Exercise description: Extend the announcement of Atlanta's Yom HaShoah name-reading ceremony, starting right after its last line.

This public recitation of names of Holocaust victims will be held around the world on Yom HaShoah, the Holocaust Martyrs’ and Heroes Remembrance Day observed this year on Thursday, April 24, 2025. We will gather in person in Atlanta and on ZOOM on April 24th for an especially moving Holocaust memorial observance. The in-person program will be held at Feldman Hall in the Selig Center (the offices of the Jewish Federation of Greater Atlanta, 1440 Spring St., Atlanta 30309).
The
Achim/Gate City Lodge of B’nai B’rith International and
JCRC of Atlanta invite you to join us and mark Holocaust Remembrance Day either at Feldman Hall or from your homes, offices, and schools. Help us to restore the memory of those murdered during the Holocaust by bringing “Unto Every Person There is a Name” to Atlanta through an in-person gathering at Feldman Hall or a Zoom virtual webinar on Thursday, April 24th from 8:00 am to 11:00 am Live & Virtual at Feldman Hall and 11:00 am to 3:00 PM via Zoom.
We invite readers and attendees to register in advance: Registration Form – https://forms.gle/fzVjDfiryfvPEaC29. (A Zoom link will be sent to all registered users)

Participants read the names of Holocaust victims, along with their own loved ones’ names, where they were murdered, and their age at the time of death. Individuals who wish to participate as READERS of the names should indicate this on our online registration form, or contact Harry Lutz, program chair at
harry.lutz.45@gmail.com or 678-485- 8179. We will provide lists of names and you may also read the names of the family members you have lost.
The “Unto Every Person There is a Name” ceremony provides the opportunity to remember the victims of the Holocaust, six million Jews, among them one and a half million children as the names of victims are read aloud, they are remembered. The annual recitation of the names of victims is one way of posthumously restoring the victims’ names, of commemorating them as individuals. We seek in this manner to honor the memory of the victims, to grapple with the enormity of the murder, and to combat Holocaust denial and distortion.
Harry Lutz, longtime local chair of Atlanta’s B’nai B’rith Lodge “Unto Every Person There Is A Name” Remembrance Ceremony shared, “The Unto Every Person There is a Name remembrance ceremony is always an incredibly moving experience for me, both hearing names being read and reading aloud the names of victims myself. I am constantly picturing in my mind that there are more than SIX MILLION of these names.”
We are personally inviting you and your friends, family, and colleagues to attend in person, participate as a Reader, or just watch this important remembrance ceremony. We are asking local organizations to be Community Partners by publicizing the event to their email and social media networks. Please send us your preferred logo to enable us to recognize your organization in the promotion of the program and during the remembrance ceremony. You may email your logo to:
harry.lutz.45@gmail.com.

Available data:

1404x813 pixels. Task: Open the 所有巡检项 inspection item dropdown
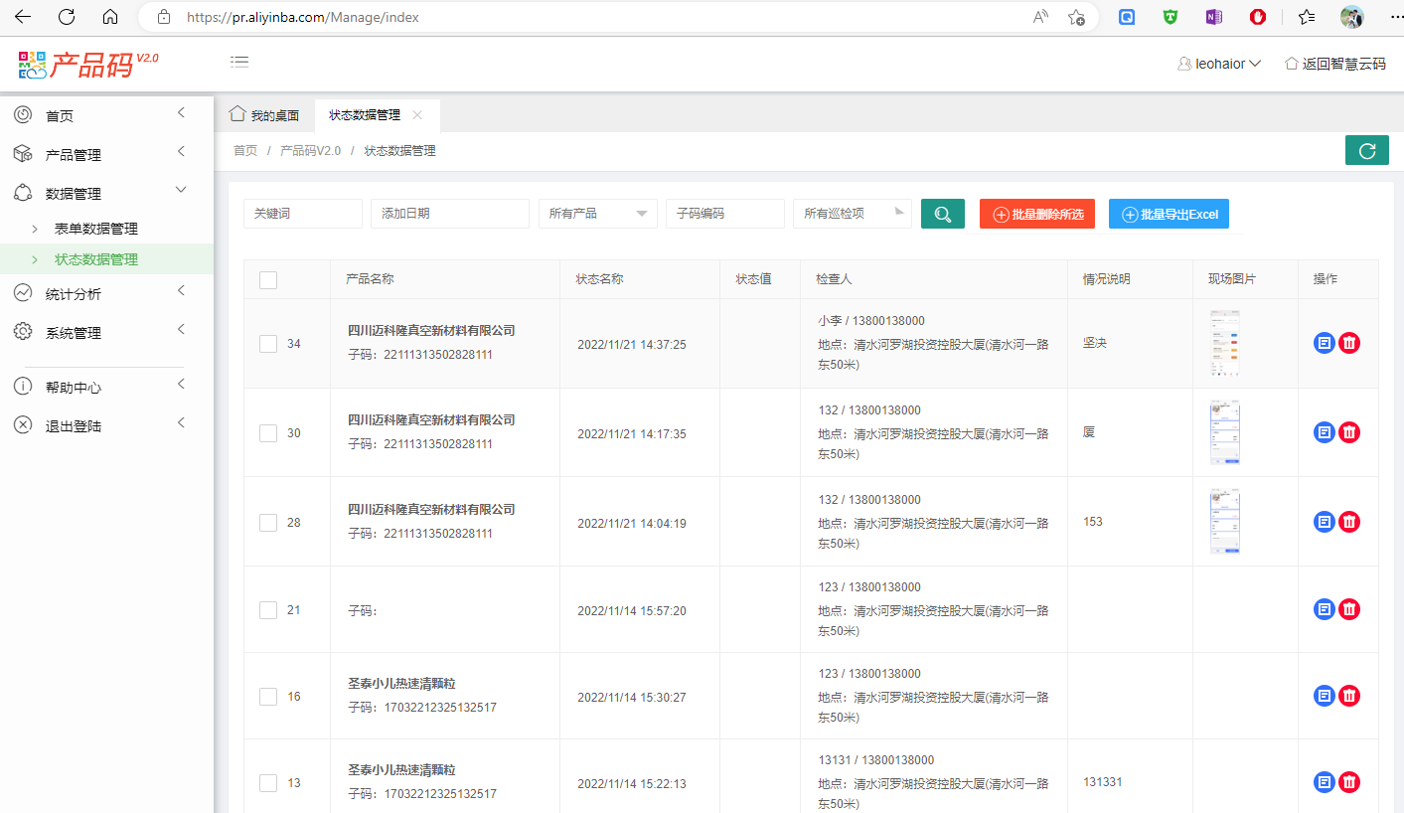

Exercise result:
Leslie Anderson, Executive Director of the Jewish Community Relations Council of Atlanta reflected, “For many on these lists, it is the only time their name will be said aloud as their entire family was murdered or there is no one left to remember them. The Atlanta community must join this global effort to memorialize the six million individuals we lost in the Holocaust.”
The project is coordinated by Yad Vashem, the World Holocaust Remembrance Center, in consultation with the Israel Ministry of Foreign Affairs and enjoys the official auspices of the President of the State of Israel, the Hon.Isaac Herzog. Coordinated by Yad Vashem through the efforts of four major Jewish organizations – B’nai B’rith International, Nativ, World Jewish Congress, and World Zionist Organization
, “Unto Every Person There is a Name” sets time aside on Yom Hashoah for reading aloud names of the individual lives mercilessly taken by the Nazis. The readings are done in hundreds of Jewish communities around the world. In the U.S., this
nationally observed program is organized by B’nai B’rith International, and in Atlanta, it is coordinated by the
B’nai B’rith Achim/Gate City Lodge and the
Jewish Community Relations Council of Atlanta.
The central theme for Holocaust Remembrance Day 2025 announced by the international committee is “Out of the Depths: The Anguish of Liberation and Rebirth: Marking 80 Years since the Defeat of Nazi Germany”. In early May 1945, when Nazi Germany unconditionally surrendered to Allied Forces, jubilation spread throughout the world. World War II in Europe had come to an end, although fighting still continued for several months in the Far East. This was a war that had wreaked destruction on a scale unprecedented in history: roughly 80 million dead; millions of refugees of many nationalities spread throughout Europe and beyond; cities destroyed and infrastructures shattered. Allied soldiers banded together on the smoldering ruins of Berlin, and military parades and public celebrations took place the world over, as well as on the European continent just freed from the clutches of the Nazi regime.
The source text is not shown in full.